A review of emergency radiology response at Brigham and Women’s Hospital (BWH) following the Boston Marathon bombings last year highlighted the hospital staff’s efficiency at quickly turning around CT exams, though it also revealed areas for improvement.

“It’s important to analyze our response to events like the Boston Marathon bombing to identify opportunities for improvement in our institutional emergency operations plan,” according to senior author Aaron Sodickson MD, PhD, emergency radiology director at BWH. The review was published online July 15 in Radiology.

When two homemade pressure cooker bombs were detonated near the finish line of the Boston Marathon on April 15, 2013, dozens were injured by shrapnel. BWH, a Level 1 trauma center, received 40 of the wounded. Of those 40 patients, 31 underwent imaging, including 57 x-rays performed on 30 patients and 16 CT scans on seven patients.
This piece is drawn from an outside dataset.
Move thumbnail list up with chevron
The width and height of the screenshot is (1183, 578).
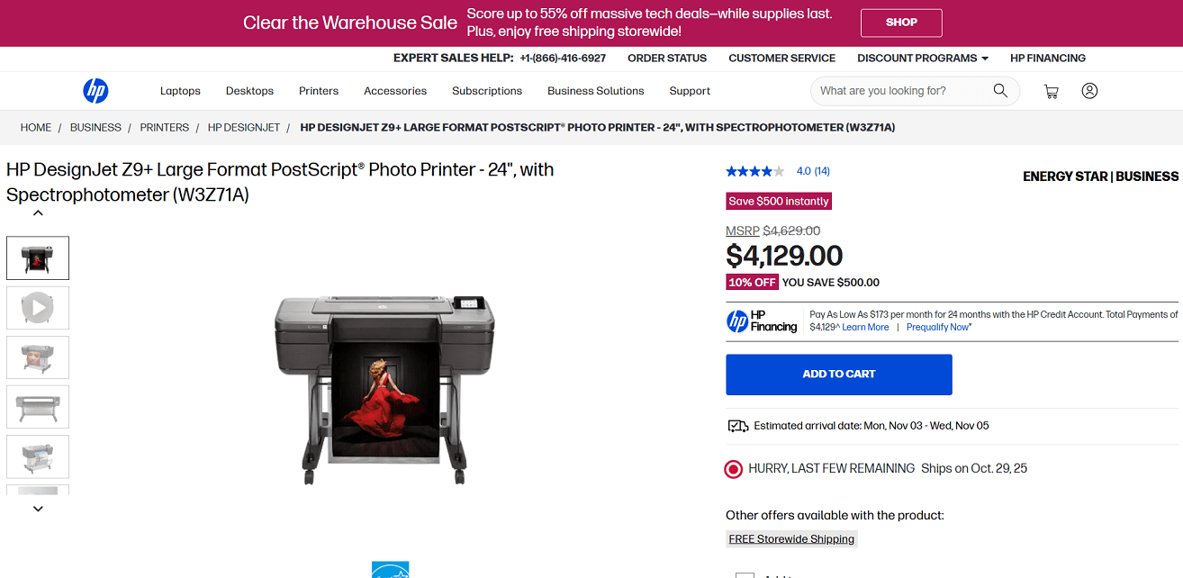point(38,213)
To accommodate the mass casualty event, extra hospital staff were mobilized, including attending radiologists, fellows and residents, along with x-ray and CT technologists. Two additional CT scanners and additional portable x-ray units were used to supplement the existing emergency radiology equipment.

This extra equipment and personnel resulted in improved turnaround times for CT exams, reported Sodickson and colleagues. They compared the response following the marathon bombing to typical emergency radiology turnaround times, and found CT exams averaged 37 minutes following the bombing versus 72 minutes during routine operation.

X-ray turnaround times, however, went in the opposite direction. While routine operation had a median turnaround time of 31 minutes, x-rays following the bombing had a median turnaround time of 52 minutes. The authors explained this was likely due to a bottleneck created by the use of conventional radiography portable x-ray machines relying on a single x-ray plate readout device.

To remedy this issue, BWH replaced these portable x-ray units with digital radiography equipment featuring wireless image transfer that immediately sends images to the PACS.

Another adjustment made by BWH was the creation of a new system for handing unidentified patients. Following the bombings, 28 percent of the imaging orders were canceled because they were actually duplicate orders for the same patient made by different physicians. Rather than listing patients as unidentified, BWH devised a system in which a combination of a unique color, gender and a numeral—Crimson Male 12345, for example—is used to identify a patient.

While the bombings represent a nightmare scenario nobody wants to see repeated, the review from Sodickson and colleagues offers examples of how other radiology department can improve their preparedness for such mass casualty events.